Commissioner Edley had a remarkable career in both academia and public service. After twenty-three years teaching at Harvard Law School, he accepted the deanship of the University of California, Berkeley School of Law. After stepping down as dean, he continued to teach at Berkeley until his death. He was at the forefront of debates on civil rights in education and government. During his deanship, he established policy-oriented centers and expanded opportunities for students pursuing public-interest careers.

His vision led to the creation of the Civil Rights Project with Gary Orfield, addressing critical gaps in civil rights research and policy. Commissioner Edley also co-chaired the congressionally chartered U.S. Department of Education's national Equity and Excellence Commission from 2011 to 2013. His expertise was instrumental in addressing education equity issues and shaping national policy. In 2015, Commissioner Edley co-founded The Opportunity Institute, focusing on education equity issues, and served as its President Emeritus. His efforts have left an enduring impact on education and civil rights advocacy.

"Christopher Edley Jr. was a transformative figure in the fight for civil rights and equality," said Rochelle M. Garza, Chair of the U.S. Commission on Civil Rights. "His contributions to public policy and academia have paved the way for countless individuals and will continue to inspire future generations.” 

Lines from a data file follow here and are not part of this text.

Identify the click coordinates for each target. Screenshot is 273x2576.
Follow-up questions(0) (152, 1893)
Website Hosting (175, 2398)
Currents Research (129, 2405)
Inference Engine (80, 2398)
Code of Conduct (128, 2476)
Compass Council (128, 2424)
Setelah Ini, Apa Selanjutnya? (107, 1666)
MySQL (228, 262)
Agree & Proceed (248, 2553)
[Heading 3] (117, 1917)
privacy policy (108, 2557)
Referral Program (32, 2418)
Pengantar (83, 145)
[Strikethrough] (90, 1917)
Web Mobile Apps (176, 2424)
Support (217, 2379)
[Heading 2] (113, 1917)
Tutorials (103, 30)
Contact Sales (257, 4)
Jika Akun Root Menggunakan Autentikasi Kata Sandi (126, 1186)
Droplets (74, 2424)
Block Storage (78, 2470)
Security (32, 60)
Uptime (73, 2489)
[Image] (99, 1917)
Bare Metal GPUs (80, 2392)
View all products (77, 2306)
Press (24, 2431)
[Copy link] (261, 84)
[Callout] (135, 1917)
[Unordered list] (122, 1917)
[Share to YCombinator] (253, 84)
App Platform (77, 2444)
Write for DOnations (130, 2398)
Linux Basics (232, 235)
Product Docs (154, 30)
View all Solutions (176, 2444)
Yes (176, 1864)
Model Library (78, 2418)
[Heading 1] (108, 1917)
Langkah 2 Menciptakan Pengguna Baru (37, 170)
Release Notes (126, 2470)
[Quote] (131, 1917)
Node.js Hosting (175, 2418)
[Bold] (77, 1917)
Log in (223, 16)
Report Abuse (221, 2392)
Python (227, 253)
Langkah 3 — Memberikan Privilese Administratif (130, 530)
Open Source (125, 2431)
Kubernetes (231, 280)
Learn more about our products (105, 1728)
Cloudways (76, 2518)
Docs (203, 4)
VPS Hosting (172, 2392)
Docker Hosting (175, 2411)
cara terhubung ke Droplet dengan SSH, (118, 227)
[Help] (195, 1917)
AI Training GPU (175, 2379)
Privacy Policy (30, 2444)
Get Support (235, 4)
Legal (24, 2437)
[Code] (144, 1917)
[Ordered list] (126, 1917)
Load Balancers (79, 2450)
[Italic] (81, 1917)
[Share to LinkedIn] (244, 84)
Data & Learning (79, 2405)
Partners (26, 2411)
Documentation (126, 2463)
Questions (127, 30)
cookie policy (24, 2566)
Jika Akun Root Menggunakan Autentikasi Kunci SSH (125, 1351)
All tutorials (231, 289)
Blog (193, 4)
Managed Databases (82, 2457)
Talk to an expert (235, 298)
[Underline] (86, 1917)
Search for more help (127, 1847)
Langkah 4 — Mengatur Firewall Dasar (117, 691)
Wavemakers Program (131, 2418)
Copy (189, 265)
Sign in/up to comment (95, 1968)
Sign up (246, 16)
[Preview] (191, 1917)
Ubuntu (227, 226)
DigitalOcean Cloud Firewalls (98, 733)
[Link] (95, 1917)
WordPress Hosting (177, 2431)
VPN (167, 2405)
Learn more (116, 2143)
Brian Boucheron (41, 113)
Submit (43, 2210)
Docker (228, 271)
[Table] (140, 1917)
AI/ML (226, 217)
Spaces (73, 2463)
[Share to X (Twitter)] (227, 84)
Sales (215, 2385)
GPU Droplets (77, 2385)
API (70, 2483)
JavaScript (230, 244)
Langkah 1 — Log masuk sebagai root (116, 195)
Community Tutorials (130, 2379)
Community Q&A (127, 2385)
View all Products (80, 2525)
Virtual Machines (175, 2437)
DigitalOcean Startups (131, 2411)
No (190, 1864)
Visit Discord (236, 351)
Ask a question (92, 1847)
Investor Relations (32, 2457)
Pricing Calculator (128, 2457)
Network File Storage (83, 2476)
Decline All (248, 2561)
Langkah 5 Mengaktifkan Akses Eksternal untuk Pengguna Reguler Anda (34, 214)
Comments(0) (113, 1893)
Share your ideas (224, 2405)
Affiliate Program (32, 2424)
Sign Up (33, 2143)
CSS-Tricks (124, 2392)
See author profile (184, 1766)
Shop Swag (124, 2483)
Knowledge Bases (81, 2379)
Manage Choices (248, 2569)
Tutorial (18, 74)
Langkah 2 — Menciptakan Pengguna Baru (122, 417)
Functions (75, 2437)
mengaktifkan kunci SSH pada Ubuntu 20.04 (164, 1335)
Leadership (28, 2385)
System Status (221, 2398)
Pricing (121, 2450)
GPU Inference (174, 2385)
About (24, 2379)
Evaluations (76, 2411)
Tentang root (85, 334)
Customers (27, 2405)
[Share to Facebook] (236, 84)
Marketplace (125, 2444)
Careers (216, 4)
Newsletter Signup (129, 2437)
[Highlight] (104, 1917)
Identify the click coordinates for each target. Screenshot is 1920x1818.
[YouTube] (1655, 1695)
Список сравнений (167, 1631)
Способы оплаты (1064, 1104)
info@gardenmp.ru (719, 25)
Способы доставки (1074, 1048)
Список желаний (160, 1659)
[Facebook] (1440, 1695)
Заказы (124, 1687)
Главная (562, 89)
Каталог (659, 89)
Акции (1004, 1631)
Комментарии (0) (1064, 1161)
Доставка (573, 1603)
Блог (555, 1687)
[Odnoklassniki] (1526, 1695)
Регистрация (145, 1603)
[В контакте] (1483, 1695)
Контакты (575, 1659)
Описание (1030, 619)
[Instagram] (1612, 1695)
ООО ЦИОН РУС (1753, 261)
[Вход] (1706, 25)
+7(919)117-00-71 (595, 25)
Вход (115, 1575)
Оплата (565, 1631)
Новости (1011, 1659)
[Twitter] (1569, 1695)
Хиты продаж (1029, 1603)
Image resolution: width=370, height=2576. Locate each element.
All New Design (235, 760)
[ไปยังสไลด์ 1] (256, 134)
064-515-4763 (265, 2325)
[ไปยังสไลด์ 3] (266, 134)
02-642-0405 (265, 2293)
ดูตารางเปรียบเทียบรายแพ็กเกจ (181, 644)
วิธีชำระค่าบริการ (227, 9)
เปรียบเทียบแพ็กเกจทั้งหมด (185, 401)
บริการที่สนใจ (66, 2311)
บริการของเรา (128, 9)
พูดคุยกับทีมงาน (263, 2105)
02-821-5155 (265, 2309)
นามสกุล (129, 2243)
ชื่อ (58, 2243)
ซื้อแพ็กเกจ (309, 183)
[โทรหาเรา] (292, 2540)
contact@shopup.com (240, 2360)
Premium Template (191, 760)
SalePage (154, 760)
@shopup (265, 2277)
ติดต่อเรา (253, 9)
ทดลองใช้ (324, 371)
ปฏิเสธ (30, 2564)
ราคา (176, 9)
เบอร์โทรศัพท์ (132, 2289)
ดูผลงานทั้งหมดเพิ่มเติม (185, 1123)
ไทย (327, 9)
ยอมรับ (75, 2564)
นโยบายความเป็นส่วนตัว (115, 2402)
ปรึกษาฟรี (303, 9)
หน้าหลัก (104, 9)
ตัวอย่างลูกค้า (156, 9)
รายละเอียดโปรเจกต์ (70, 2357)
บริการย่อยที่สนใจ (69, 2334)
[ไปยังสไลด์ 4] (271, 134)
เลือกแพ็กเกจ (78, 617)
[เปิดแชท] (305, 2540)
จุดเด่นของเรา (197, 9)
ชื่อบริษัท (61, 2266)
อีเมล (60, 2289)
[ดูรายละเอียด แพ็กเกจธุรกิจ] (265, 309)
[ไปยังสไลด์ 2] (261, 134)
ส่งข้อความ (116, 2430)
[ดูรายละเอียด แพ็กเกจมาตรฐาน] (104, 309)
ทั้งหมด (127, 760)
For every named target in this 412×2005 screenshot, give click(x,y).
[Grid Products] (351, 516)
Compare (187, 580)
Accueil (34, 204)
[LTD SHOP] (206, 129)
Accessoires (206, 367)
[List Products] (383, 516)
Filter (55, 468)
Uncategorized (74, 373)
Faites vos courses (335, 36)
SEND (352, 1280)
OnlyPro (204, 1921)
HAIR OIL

Commissioner Peter Kirsanow, who served with Commissioner Edley, said, “Chris Edley left an enduring mark on the U.S. Commission on Civil Rights, both in terms of his scholarship and his collegiality. His impact on civil rights will resonate for decades and his kindness and mentorship to those who had the privilege of serving with him will never be forgotten.”

Commissioner Edley is survived by his wife, Maria Echaveste, a former advisor, and deputy chief of staff to President Clinton, and their children Elias and Zara, his son Christopher Edley, III, a grandson, and his sister, Judith Edley. His legacy as a passionate advocate for civil rights, an esteemed educator, and a dedicated public servant will endure.

The U.S. Commission on Civil Rights extends its deepest condolences to the Edley family and honors his extraordinary life and career.